— BEGIN RECORDS FOR THE TASK —

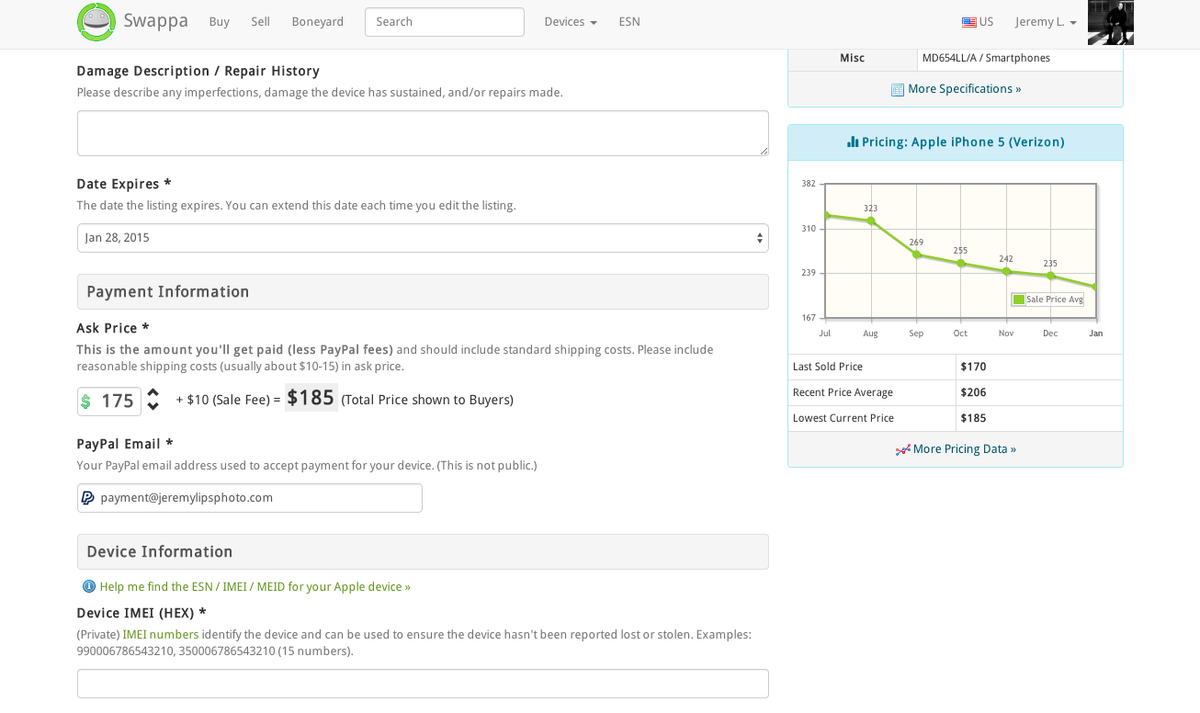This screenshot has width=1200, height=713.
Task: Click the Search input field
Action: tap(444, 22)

— END RECORDS FOR THE TASK —
— BEGIN RECORDS FOR THE TASK —

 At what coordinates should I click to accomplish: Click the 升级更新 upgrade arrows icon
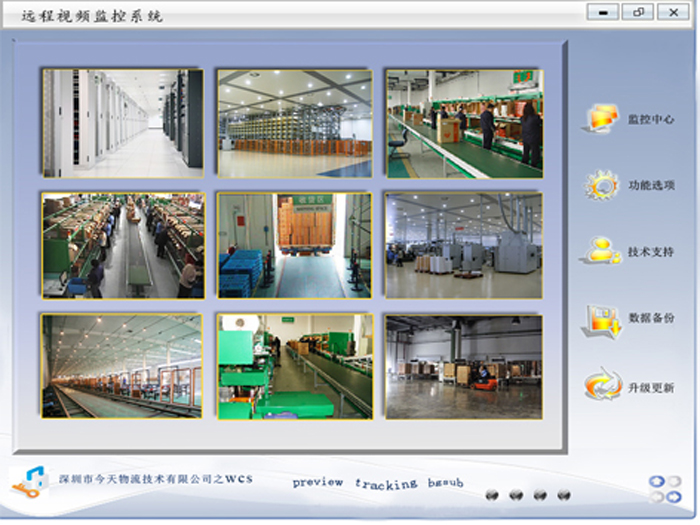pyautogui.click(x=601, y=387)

— END RECORDS FOR THE TASK —
— BEGIN RECORDS FOR THE TASK —

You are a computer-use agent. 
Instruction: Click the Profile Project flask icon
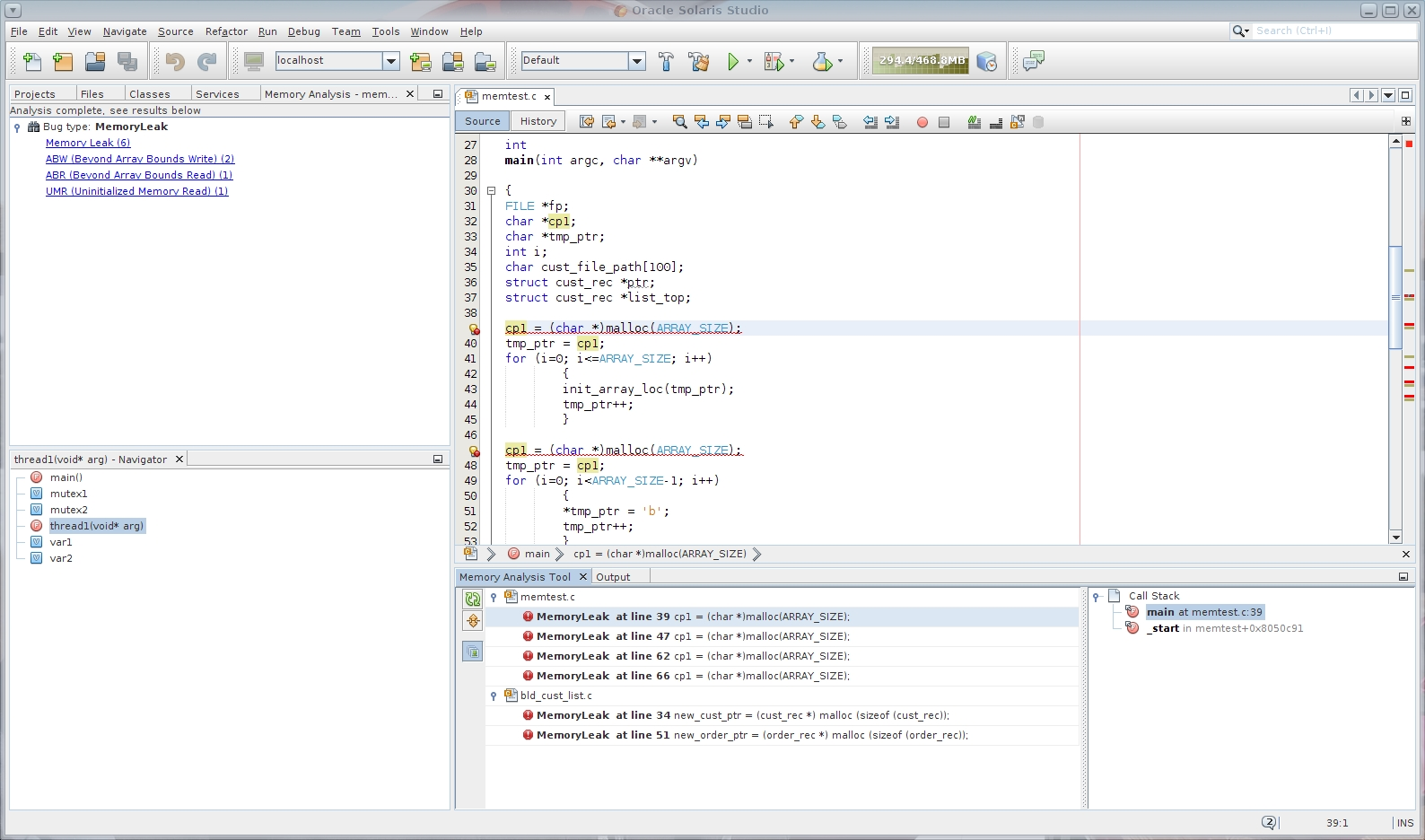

— END RECORDS FOR THE TASK —

__GIVEN INSTRUCTION__
Print the records starting at the line that contains "At what coordinates" and ending after the line that contains "pyautogui.click(x=601, y=387)", with no changes, and leave out the pictures.

__WRITTEN SOLUTION__
 At what coordinates should I click to accomplish: Click the 升级更新 upgrade arrows icon
pyautogui.click(x=601, y=387)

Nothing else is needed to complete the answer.